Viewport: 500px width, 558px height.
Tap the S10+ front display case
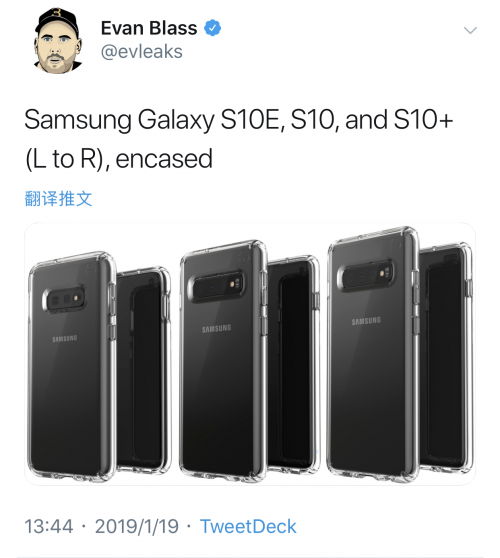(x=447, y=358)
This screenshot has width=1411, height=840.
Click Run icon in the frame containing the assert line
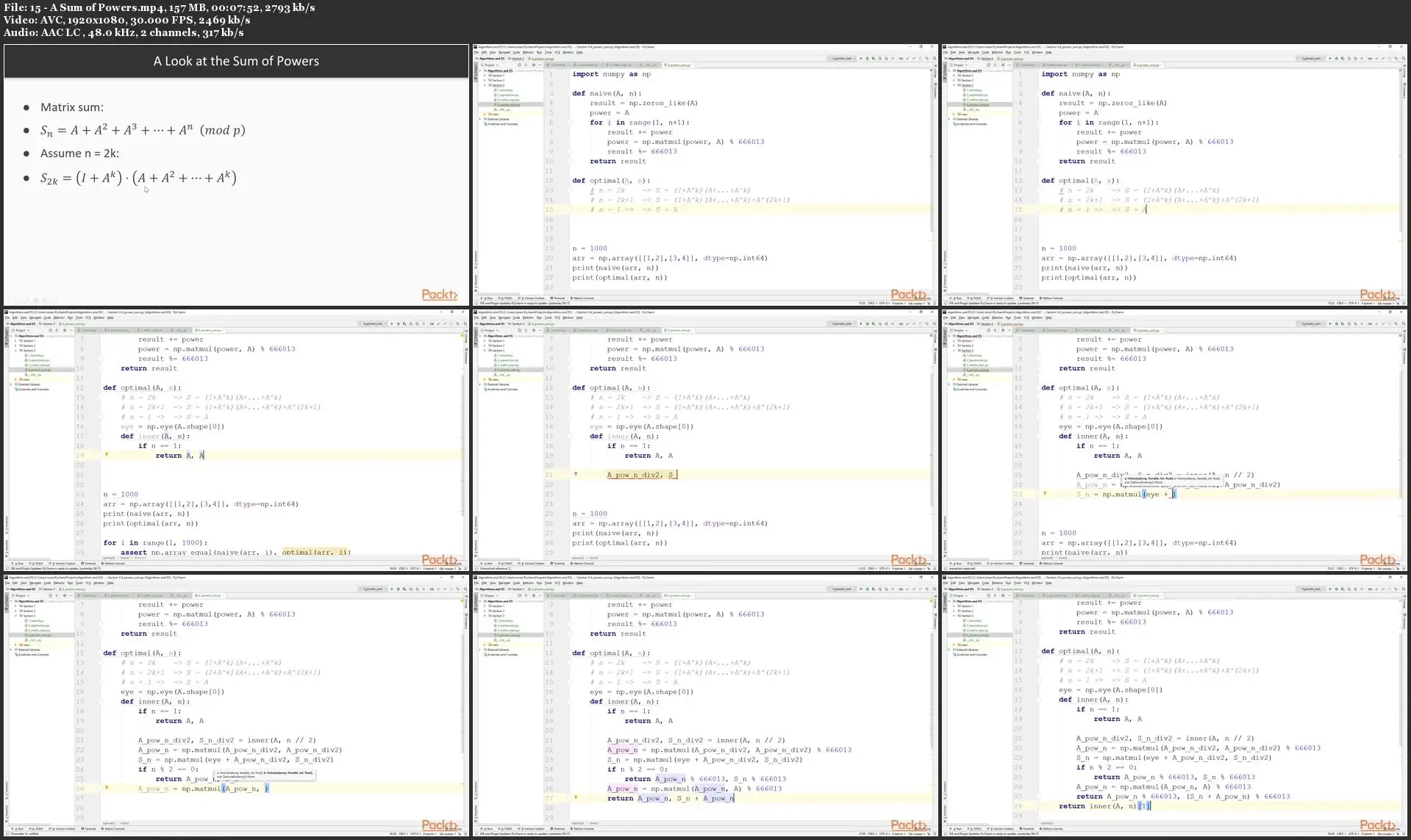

..............................

**Objetivo do exercício:**
Reescreva todas as linhas acima, com os pedidos, e some 126 a cada número das coordenadas dadas como resposta. Deixe as imagens de fora da resposta.

**Resultado da tarefa:**
Viewport: 500px width, 558px height.
Tap the S10+ front display case
(x=573, y=484)
This screenshot has width=1411, height=840.
Click Run icon in the frame containing the assert line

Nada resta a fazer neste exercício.